BEGIN Selected extract

Here, the insights of Proust seemed to echo: habit and convention immobilize us, chaining us to rituals that once served but now constrain. Dementia, with its vivid fragments of memory and disjointed narratives, disrupts this, forcing us to reimagine the present as something fluid, contradictory, and alive.
To forget, Proust argued, is to search for a deeper sense of existence—one that revitalizes and reorients us. Can we, like him, find beauty in fragments, in scenes and sensations that arrive without warning and refuse coherence?
A Poetics of the Table:
The Japanese aesthetic encourages an appreciation of impermanence, imperfection, and entropy. It invites us to see the degradation of form not as loss, but as an intimate bond between the object and its beholder. In this framework, the table is no longer a stage for convention but a site of improvisation—
a canvas for spontaneous formations.
Improvisation, after all, is the art of reacting to the moment, inventing new patterns, and reshaping the status quo. To lay a table “incorrectly” is not a failure but an act of redefinition: a playful rebellion against the tyranny of social conditioning.
The Outcome: Transformance
The table became Hella’s reclamation, her poetic resistance. By laying it her own way—forks scattered, knives misplaced, plates unaligned—she undid the suffocating ritual of “proper” table-setting. What emerged was not disorder but a new order: one that celebrated compassion, patience, and spontaneity.

END Selected extract
BEGIN Records provided

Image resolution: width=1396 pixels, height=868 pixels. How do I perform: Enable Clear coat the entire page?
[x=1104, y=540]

END Records provided
BEGIN Records provided

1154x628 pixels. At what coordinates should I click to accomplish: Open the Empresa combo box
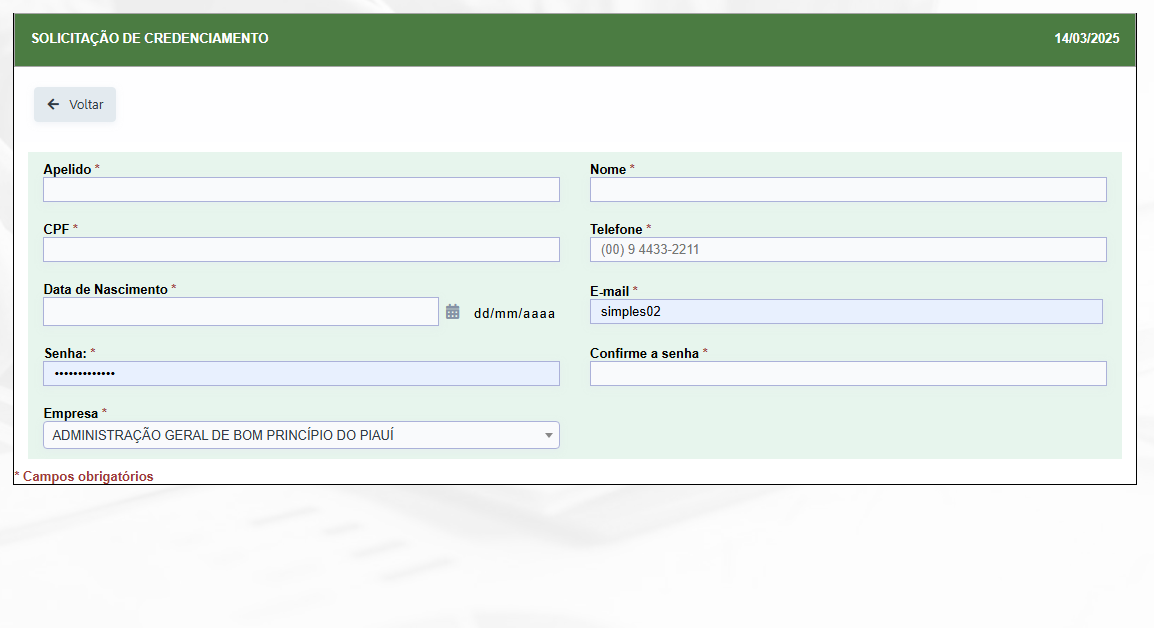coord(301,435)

END Records provided

→ **What you need to do**
Copy out the full passage on Proust, memory and table-setting, word for word.

→ **Answer to the problem**
Here, the insights of Proust seemed to echo: habit and convention immobilize us, chaining us to rituals that once served but now constrain. Dementia, with its vivid fragments of memory and disjointed narratives, disrupts this, forcing us to reimagine the present as something fluid, contradictory, and alive.
To forget, Proust argued, is to search for a deeper sense of existence—one that revitalizes and reorients us. Can we, like him, find beauty in fragments, in scenes and sensations that arrive without warning and refuse coherence?
A Poetics of the Table:
The Japanese aesthetic encourages an appreciation of impermanence, imperfection, and entropy. It invites us to see the degradation of form not as loss, but as an intimate bond between the object and its beholder. In this framework, the table is no longer a stage for convention but a site of improvisation—
a canvas for spontaneous formations.
Improvisation, after all, is the art of reacting to the moment, inventing new patterns, and reshaping the status quo. To lay a table “incorrectly” is not a failure but an act of redefinition: a playful rebellion against the tyranny of social conditioning.
The Outcome: Transformance
The table became Hella’s reclamation, her poetic resistance. By laying it her own way—forks scattered, knives misplaced, plates unaligned—she undid the suffocating ritual of “proper” table-setting. What emerged was not disorder but a new order: one that celebrated compassion, patience, and spontaneity.